───── SUPPLIED INFORMATION
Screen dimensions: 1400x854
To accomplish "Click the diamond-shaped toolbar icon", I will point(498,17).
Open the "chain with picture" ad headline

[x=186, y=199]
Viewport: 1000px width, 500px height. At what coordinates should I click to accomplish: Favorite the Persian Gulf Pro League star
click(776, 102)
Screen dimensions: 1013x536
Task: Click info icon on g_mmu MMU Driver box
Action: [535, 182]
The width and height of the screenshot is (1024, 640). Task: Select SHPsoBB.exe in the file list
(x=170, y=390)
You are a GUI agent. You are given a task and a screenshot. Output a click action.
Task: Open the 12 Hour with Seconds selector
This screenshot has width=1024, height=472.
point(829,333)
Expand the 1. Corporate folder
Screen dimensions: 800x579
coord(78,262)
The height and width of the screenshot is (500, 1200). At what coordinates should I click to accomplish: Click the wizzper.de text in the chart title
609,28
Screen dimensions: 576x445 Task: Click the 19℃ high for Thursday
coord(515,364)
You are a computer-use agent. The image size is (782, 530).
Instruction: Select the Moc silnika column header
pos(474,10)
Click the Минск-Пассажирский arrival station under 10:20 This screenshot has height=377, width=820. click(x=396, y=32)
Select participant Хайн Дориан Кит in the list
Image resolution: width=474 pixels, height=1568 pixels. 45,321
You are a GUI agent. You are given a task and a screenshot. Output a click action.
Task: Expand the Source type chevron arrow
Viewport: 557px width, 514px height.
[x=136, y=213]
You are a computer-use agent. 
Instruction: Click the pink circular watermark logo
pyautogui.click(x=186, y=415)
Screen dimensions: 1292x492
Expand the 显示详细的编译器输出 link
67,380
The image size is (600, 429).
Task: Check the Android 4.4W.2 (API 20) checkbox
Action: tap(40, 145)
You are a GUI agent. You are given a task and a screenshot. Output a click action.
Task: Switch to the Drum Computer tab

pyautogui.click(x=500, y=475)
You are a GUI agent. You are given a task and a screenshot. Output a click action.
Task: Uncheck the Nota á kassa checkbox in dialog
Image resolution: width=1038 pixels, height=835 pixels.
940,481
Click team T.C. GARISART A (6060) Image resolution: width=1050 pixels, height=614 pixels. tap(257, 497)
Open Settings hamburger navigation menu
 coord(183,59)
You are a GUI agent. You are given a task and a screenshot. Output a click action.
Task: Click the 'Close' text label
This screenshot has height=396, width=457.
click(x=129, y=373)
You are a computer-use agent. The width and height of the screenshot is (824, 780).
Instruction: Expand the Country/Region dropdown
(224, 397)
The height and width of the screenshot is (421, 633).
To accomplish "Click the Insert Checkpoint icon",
──────────
### EXERCISE AIM
When you answer, set down the entries above precisely as they read.

### EXERCISE SOLUTION
Screen dimensions: 1400x854
To accomplish "Click the diamond-shaped toolbar icon", I will point(498,17).
Open the "chain with picture" ad headline

[x=186, y=199]
Viewport: 1000px width, 500px height. At what coordinates should I click to accomplish: Favorite the Persian Gulf Pro League star
click(776, 102)
Screen dimensions: 1013x536
Task: Click info icon on g_mmu MMU Driver box
Action: [535, 182]
The width and height of the screenshot is (1024, 640). Task: Select SHPsoBB.exe in the file list
(x=170, y=390)
You are a GUI agent. You are given a task and a screenshot. Output a click action.
Task: Open the 12 Hour with Seconds selector
This screenshot has width=1024, height=472.
point(829,333)
Expand the 1. Corporate folder
Screen dimensions: 800x579
coord(78,262)
The height and width of the screenshot is (500, 1200). At what coordinates should I click to accomplish: Click the wizzper.de text in the chart title
609,28
Screen dimensions: 576x445 Task: Click the 19℃ high for Thursday
coord(515,364)
You are a computer-use agent. The image size is (782, 530).
Instruction: Select the Moc silnika column header
pos(474,10)
Click the Минск-Пассажирский arrival station under 10:20 This screenshot has height=377, width=820. click(x=396, y=32)
Select participant Хайн Дориан Кит in the list
Image resolution: width=474 pixels, height=1568 pixels. 45,321
You are a GUI agent. You are given a task and a screenshot. Output a click action.
Task: Expand the Source type chevron arrow
Viewport: 557px width, 514px height.
[x=136, y=213]
You are a computer-use agent. 
Instruction: Click the pink circular watermark logo
pyautogui.click(x=186, y=415)
Screen dimensions: 1292x492
Expand the 显示详细的编译器输出 link
67,380
The image size is (600, 429).
Task: Check the Android 4.4W.2 (API 20) checkbox
Action: tap(40, 145)
You are a GUI agent. You are given a task and a screenshot. Output a click action.
Task: Switch to the Drum Computer tab

pyautogui.click(x=500, y=475)
You are a GUI agent. You are given a task and a screenshot. Output a click action.
Task: Uncheck the Nota á kassa checkbox in dialog
Image resolution: width=1038 pixels, height=835 pixels.
940,481
Click team T.C. GARISART A (6060) Image resolution: width=1050 pixels, height=614 pixels. tap(257, 497)
Open Settings hamburger navigation menu
 coord(183,59)
You are a GUI agent. You are given a task and a screenshot. Output a click action.
Task: Click the 'Close' text label
This screenshot has height=396, width=457.
click(x=129, y=373)
You are a computer-use agent. The width and height of the screenshot is (824, 780).
Instruction: Expand the Country/Region dropdown
(224, 397)
The height and width of the screenshot is (421, 633).
To accomplish "Click the Insert Checkpoint icon",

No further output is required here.